The popular ice cream, a rarity because of rationing, was sold from the park’s ice cream parlour in the pavilion.
The unique recipe was created during the Second World War when the park brought in a herd of goats in order to obtain milk for ice cream during the conflict.
But a version of it will be back on sale from April 6. Wicksteed Park say it will be “as close to the original as possible” using a traditional wartime recipe with a few modifications to meet new legislations.
It marks the return of Wicksteed Park ice cream almost 20 years after their factory closed in 2001 because the costs to upgrade equipment were too high.
Rachel James, head of sales and marketing at Wicksteed Park, said: “Almost two decades since our factory closed, we are proud to announce that the ice cream will be based on the original recipe and is once again available to purchase here at Wicksteed Park.
“We know how much our customers have loved this throughout the years, so we’re excited to be able to bring a touch of history back and remind some of our long serving visitors of the unique taste.
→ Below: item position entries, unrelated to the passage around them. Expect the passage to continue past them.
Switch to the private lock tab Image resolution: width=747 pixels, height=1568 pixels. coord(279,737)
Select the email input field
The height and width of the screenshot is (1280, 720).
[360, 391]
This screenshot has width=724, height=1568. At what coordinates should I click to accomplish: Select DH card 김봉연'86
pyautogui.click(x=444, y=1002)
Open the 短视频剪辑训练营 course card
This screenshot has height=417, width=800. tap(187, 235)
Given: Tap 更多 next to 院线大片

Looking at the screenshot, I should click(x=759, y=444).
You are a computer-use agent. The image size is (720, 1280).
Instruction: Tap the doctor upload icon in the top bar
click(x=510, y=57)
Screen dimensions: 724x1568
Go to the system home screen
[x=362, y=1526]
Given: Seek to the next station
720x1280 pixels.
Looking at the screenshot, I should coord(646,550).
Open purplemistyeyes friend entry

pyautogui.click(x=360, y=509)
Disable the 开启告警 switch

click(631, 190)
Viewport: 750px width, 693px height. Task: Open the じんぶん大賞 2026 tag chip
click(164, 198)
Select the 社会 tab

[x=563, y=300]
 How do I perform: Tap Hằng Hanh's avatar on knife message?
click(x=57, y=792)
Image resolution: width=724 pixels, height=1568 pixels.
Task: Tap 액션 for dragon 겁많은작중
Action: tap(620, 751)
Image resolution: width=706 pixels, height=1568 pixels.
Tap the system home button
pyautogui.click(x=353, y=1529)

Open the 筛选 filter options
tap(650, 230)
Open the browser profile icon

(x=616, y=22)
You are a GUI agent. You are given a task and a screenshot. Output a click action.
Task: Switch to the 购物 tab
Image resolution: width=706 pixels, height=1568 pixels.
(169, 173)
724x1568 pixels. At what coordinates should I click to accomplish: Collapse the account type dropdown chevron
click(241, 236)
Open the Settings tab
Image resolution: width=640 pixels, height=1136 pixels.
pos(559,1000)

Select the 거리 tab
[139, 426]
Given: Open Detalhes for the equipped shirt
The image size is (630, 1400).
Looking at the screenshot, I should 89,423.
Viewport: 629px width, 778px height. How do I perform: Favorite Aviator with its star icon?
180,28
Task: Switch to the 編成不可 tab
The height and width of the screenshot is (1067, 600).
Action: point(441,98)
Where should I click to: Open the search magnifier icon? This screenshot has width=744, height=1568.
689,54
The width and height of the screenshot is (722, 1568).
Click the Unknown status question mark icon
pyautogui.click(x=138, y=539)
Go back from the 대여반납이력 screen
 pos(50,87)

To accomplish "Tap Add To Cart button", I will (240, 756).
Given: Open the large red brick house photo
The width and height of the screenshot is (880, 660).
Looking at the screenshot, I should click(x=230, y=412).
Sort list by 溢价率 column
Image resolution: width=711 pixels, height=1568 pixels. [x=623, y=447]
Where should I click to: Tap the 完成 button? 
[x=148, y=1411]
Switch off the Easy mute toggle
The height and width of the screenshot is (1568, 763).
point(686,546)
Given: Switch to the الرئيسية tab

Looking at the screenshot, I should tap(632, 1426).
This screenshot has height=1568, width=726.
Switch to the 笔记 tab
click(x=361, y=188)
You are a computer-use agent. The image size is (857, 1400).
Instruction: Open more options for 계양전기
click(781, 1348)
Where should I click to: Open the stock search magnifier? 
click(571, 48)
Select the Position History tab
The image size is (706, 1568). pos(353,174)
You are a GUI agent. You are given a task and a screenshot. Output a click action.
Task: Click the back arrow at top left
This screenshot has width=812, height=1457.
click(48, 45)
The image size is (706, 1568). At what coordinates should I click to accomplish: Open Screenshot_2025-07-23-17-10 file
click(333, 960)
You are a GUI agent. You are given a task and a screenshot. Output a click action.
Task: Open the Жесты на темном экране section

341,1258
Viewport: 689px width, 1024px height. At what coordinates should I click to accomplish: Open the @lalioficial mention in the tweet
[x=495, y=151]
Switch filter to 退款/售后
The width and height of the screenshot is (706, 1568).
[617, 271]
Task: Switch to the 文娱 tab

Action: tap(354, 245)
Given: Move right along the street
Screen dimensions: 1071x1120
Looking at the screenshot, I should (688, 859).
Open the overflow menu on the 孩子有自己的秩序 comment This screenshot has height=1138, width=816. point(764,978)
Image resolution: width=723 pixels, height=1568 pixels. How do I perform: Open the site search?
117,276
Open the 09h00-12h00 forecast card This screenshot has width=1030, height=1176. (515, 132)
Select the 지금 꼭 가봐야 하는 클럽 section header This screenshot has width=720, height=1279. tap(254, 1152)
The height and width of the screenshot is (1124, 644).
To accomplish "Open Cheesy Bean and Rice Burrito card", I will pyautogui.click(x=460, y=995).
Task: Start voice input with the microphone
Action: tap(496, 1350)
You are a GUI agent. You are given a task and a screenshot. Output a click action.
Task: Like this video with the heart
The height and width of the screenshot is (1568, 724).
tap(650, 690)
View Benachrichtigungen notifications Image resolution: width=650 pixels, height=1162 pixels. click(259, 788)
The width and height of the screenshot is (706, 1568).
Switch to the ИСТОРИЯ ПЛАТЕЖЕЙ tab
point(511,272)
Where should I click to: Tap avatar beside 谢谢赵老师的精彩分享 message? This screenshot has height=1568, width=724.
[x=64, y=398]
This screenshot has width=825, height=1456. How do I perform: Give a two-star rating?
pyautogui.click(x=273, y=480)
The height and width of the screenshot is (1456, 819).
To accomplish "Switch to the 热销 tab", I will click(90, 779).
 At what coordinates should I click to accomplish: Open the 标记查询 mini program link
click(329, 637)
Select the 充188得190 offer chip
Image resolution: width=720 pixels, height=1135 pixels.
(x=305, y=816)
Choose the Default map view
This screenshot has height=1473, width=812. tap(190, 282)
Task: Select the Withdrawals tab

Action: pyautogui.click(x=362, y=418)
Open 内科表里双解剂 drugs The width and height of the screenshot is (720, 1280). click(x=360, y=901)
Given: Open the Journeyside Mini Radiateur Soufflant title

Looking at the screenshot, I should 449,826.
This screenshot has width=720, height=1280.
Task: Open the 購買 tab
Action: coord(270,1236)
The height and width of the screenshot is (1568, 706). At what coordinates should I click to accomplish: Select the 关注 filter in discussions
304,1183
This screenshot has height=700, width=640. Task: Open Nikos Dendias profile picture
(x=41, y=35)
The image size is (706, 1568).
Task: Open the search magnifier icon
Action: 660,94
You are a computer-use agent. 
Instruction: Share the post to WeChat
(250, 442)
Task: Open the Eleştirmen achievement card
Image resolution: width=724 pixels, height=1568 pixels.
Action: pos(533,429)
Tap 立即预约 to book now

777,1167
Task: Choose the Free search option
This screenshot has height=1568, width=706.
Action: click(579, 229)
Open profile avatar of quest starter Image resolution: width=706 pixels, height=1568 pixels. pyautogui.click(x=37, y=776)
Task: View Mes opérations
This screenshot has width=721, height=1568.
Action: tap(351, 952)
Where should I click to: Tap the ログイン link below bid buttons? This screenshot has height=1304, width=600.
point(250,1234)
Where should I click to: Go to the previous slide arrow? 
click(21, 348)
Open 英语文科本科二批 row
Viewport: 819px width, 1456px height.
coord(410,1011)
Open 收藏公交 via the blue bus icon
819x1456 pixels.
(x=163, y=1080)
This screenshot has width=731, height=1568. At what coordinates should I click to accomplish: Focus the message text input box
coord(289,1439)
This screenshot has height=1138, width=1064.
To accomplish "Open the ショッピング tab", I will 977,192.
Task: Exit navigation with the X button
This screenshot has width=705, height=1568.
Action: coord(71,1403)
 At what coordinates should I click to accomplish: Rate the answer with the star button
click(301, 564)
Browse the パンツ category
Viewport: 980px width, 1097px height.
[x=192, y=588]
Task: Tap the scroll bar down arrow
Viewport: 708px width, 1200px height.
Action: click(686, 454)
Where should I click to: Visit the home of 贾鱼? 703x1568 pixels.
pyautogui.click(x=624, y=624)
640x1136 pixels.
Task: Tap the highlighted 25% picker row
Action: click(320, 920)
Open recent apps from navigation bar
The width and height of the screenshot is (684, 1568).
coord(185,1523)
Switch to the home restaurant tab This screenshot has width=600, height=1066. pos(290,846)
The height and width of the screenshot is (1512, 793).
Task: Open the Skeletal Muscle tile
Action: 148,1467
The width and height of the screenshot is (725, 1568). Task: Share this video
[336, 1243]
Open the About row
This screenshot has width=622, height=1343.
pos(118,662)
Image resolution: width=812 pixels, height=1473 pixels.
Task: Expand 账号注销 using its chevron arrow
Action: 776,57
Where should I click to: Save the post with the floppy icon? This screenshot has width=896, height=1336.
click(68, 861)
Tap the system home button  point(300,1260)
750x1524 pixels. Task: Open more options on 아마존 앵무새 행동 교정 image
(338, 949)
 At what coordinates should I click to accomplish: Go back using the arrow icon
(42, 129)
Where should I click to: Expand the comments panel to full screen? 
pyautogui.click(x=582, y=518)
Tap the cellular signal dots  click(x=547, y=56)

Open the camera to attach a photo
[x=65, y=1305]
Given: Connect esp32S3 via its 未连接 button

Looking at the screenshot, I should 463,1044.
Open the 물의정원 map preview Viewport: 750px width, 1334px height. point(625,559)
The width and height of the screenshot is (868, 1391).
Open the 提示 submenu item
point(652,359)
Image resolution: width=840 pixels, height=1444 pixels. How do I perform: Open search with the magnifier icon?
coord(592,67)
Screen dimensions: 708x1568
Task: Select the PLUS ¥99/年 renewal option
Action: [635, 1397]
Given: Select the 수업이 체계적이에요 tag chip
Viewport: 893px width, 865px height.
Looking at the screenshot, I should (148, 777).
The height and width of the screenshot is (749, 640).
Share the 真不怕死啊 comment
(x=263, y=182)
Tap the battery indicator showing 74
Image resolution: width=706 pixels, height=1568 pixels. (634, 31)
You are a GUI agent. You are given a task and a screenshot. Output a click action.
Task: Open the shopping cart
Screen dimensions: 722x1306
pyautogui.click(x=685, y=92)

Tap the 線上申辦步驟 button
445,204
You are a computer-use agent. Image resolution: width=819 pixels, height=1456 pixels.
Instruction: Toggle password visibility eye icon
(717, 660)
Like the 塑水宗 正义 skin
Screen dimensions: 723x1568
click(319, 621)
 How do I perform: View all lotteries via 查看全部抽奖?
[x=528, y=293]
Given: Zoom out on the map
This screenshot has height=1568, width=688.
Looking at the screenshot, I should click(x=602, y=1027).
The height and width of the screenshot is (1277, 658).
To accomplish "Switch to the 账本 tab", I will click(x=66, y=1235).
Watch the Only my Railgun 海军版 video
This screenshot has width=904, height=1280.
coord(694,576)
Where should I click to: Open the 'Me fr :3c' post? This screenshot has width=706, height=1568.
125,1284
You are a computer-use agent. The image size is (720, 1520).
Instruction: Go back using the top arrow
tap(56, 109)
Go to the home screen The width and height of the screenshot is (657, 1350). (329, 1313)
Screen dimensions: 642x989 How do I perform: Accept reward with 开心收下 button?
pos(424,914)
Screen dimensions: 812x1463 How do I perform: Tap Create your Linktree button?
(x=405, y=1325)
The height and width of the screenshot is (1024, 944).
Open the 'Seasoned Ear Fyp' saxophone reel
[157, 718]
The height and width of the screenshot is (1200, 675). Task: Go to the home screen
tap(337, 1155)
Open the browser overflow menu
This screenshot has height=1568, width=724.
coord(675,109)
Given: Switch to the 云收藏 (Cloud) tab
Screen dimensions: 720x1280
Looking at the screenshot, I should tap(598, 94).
“What’s more you’ll have a choice of two flavours - vanilla and raspberry ripple.”
The original Wicksteed Park ice cream factory had opened in 1955 to keep up with the demand of the sweet delight.
To make the new ice cream the park has teamed up with two local businesses.
Family firm Ganders Goat, based in Cottingham near Corby, will join Wicksteed Park to produce the ice cream and Northampton’s Gallones will help with the set-up of the parlour.